Hristiyan Slavkov

Personal information
- Full name: Hristiyan Georgiev Slavkov
- Date of birth: 26 February 2003 (age 23)
- Place of birth: Plovdiv, Bulgaria
- Height: 1.90 m (6 ft 3 in)
- Position: Goalkeeper

Team information
- Current team: Botev Plovdiv
- Number: 84

Youth career
- 2011–2015: Maritsa Plovdiv
- 2015–2020: Botev Plovdiv

Senior career*
- Years: Team / Apps / (Gls)
- 2020: Septemvri Sofia / 0 / (0)
- 2021–2022: Botev Plovdiv II / 38 / (0)
- 2021–2023: Botev Plovdiv / 2 / (0)
- 2023: → Etar (loan) / 15 / (0)
- 2023–2025: Cherno More / 1 / (0)
- 2025–: Botev Plovdiv / 1 / (0)

= Hristiyan Slavkov =

Bulgarian footballer

Hristiyan Slavkov (Християн Славков; born 26 February 2003) is a Bulgarian professional footballer who plays as a goalkeeper for Bulgarian First League club Botev Plovdiv.

==Career==
Slavkov spent his early career playing for Maritsa Plovdiv before joining Botev Plovdiv at the age of 12. He made his debut in First league in 2020/2021 season against Tsarsko selo. Also with Botev Plovdiv he played in the match in which the team won the bronze medals in season 2021/2022

On 4 January 2023, Slavkov joined Second League club Etar Veliko Tarnovo on loan until the end of the season.
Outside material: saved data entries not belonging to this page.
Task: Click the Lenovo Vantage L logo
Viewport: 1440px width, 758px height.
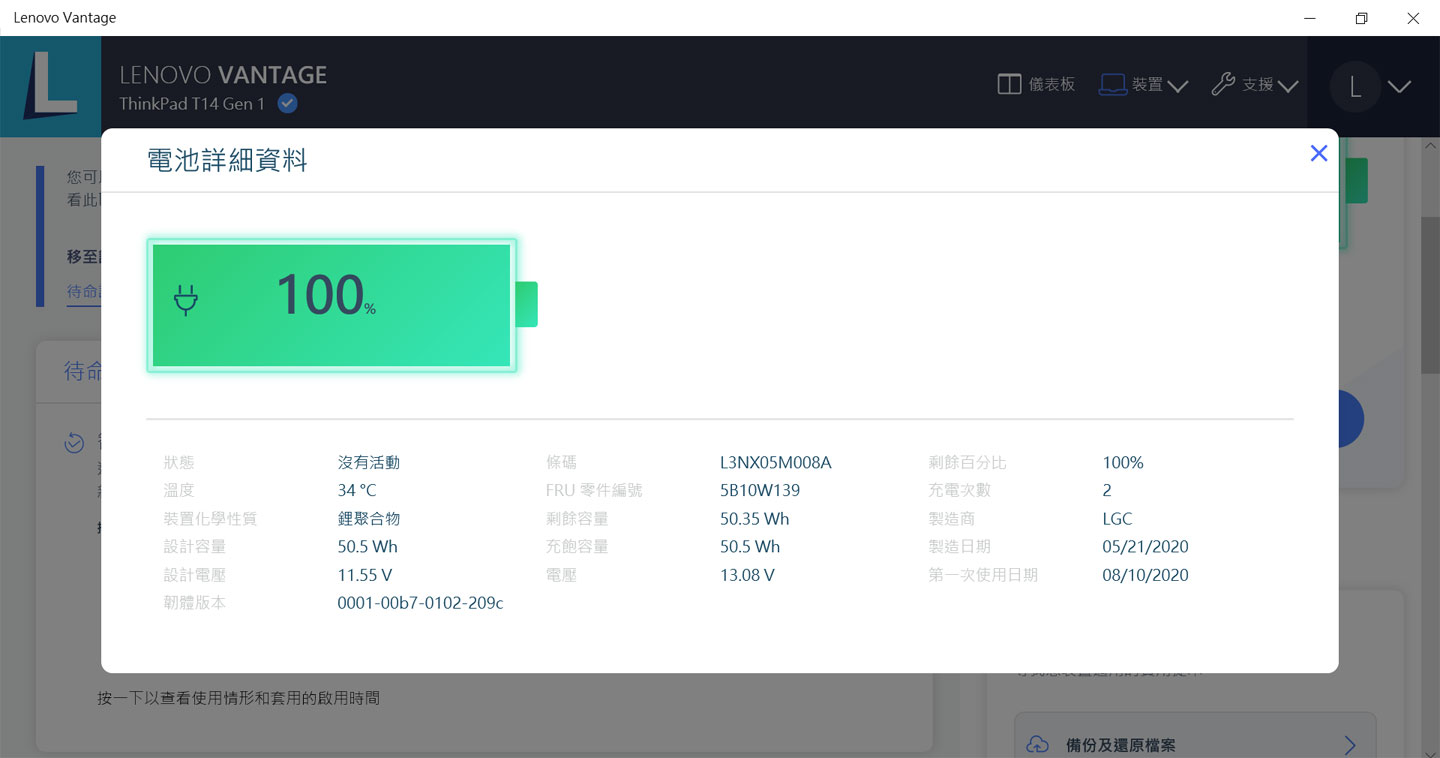Action: [51, 86]
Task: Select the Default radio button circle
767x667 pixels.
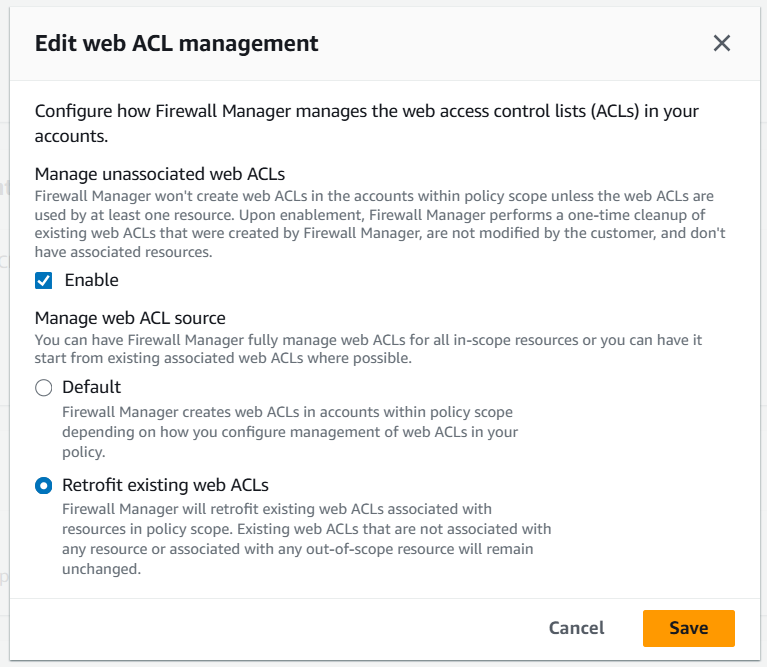Action: click(x=44, y=387)
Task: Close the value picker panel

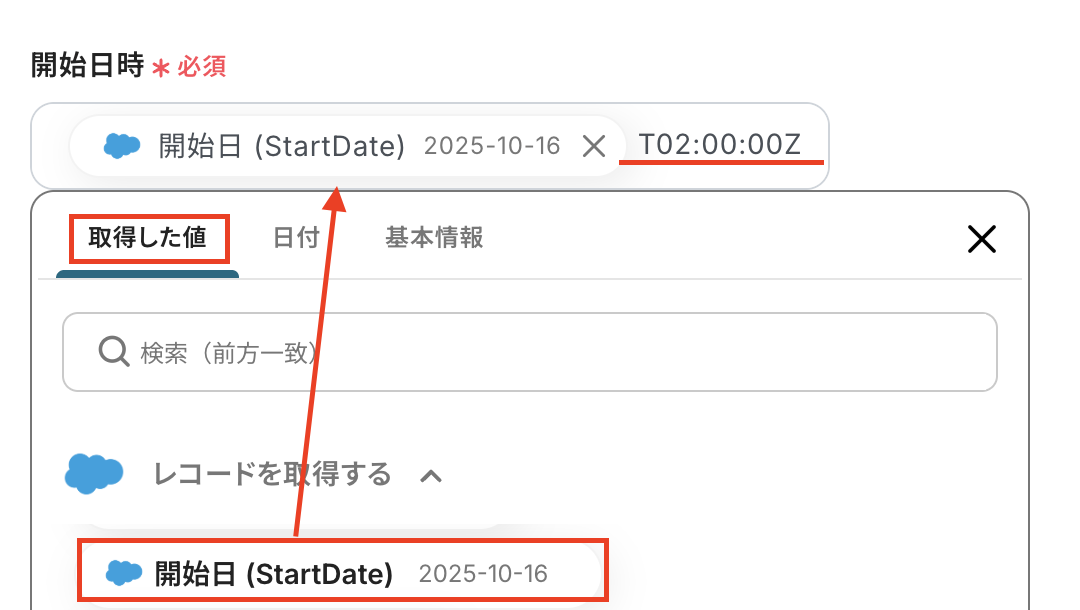Action: coord(981,238)
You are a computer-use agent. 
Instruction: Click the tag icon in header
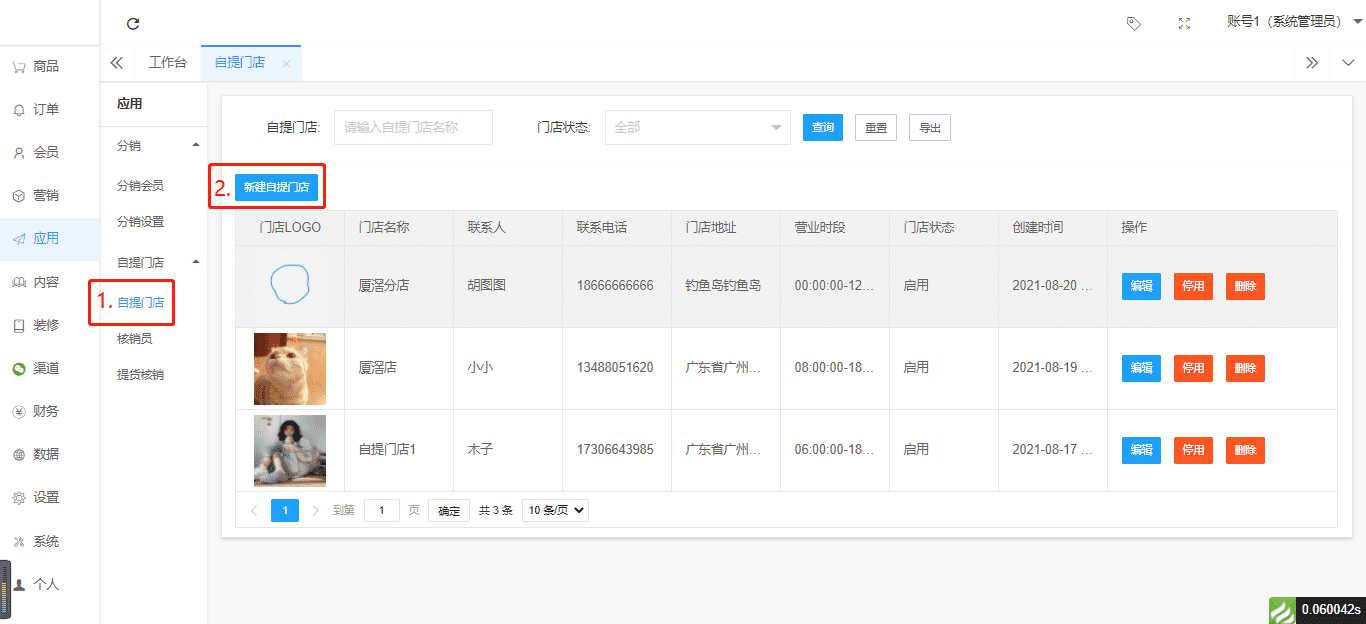pos(1133,23)

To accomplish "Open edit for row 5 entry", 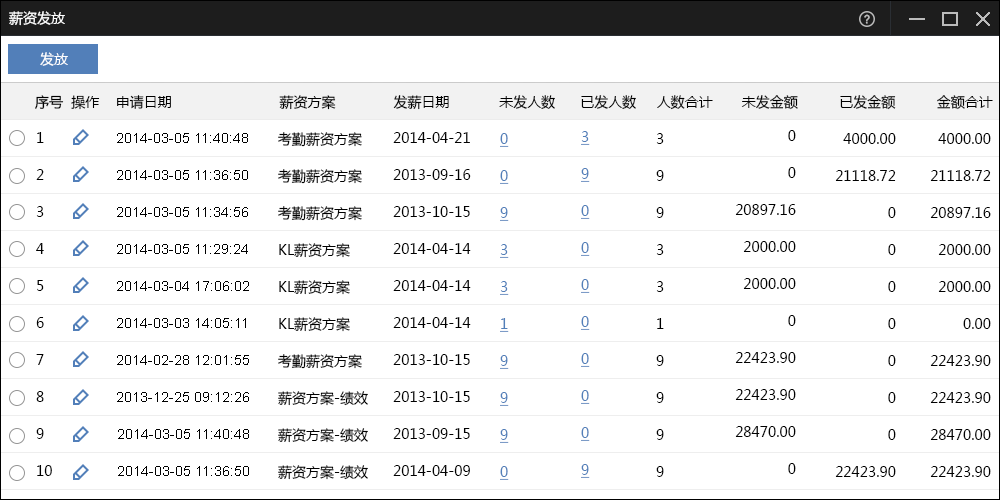I will point(81,286).
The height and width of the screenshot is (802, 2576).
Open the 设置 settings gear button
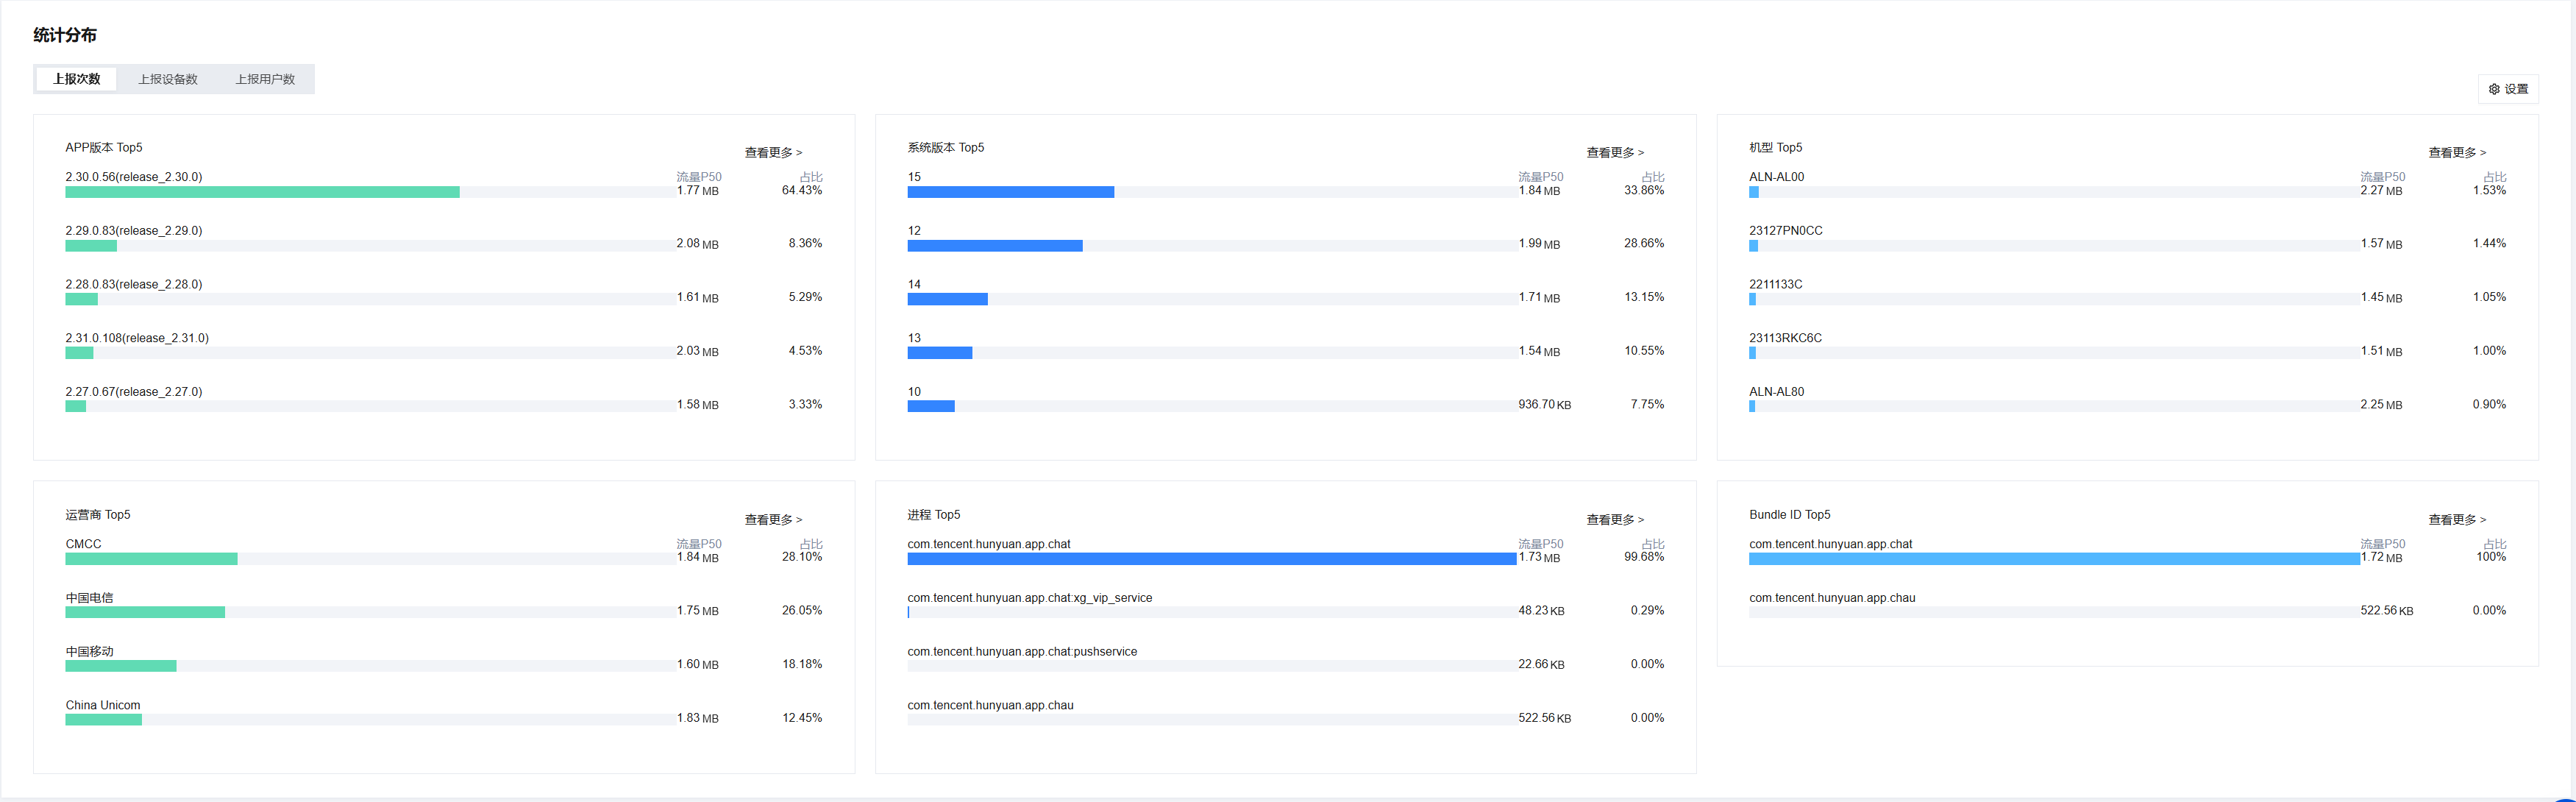pos(2508,89)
He helped the team to won promotion in First league

On 27 June 2023, Slavkov signed a two-year deal with Cherno More Varna,. He won silver medal
with the team in season 2023/2024 and made his competitive debut for the club on 31 October 2023 in a 1–0 away loss against Litex Lovech in the Bulgarian Cup.

On 12 July 2025, Slavkov returned to Botev Plovdiv.